**Entries supplied**
____________________

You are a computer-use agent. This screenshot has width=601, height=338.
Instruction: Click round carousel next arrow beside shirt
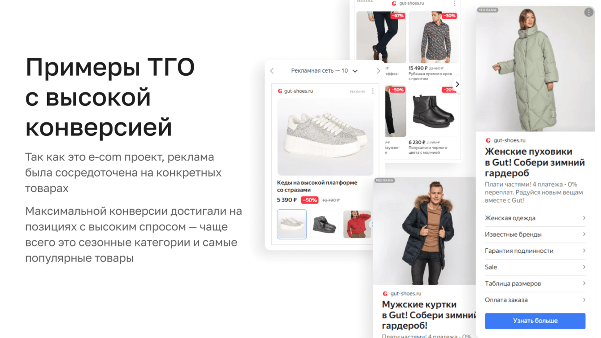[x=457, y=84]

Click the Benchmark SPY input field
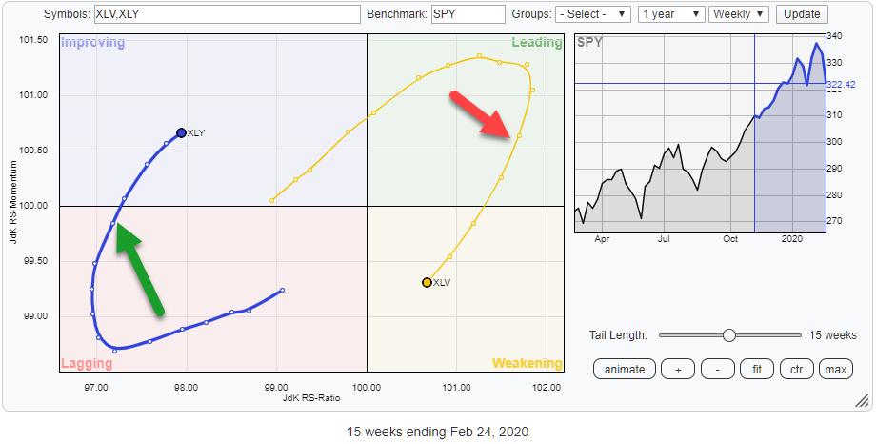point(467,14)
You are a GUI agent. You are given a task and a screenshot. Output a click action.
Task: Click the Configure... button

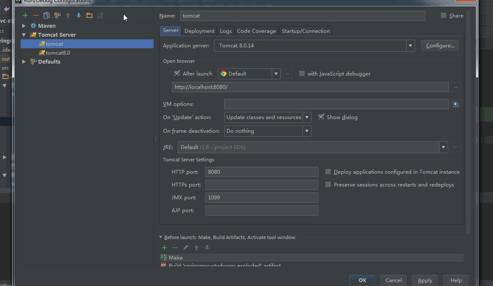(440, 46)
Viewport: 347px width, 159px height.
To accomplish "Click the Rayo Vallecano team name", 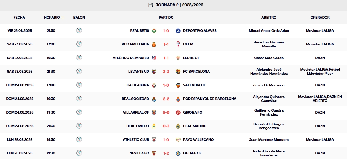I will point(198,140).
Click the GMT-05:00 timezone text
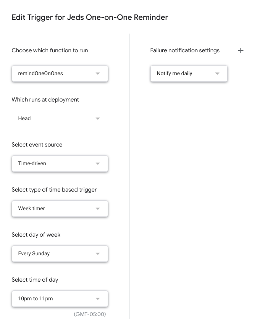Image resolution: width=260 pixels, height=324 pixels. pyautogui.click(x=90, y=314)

____________________

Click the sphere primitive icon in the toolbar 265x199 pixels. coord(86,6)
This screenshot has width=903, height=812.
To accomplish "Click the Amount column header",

____________________

**Prompt**
Among the lines above, find those that contain the word "This" and copy them.

**Written solution**
You are a computer-use agent. This screenshot has width=601, height=338.
This screenshot has width=903, height=812.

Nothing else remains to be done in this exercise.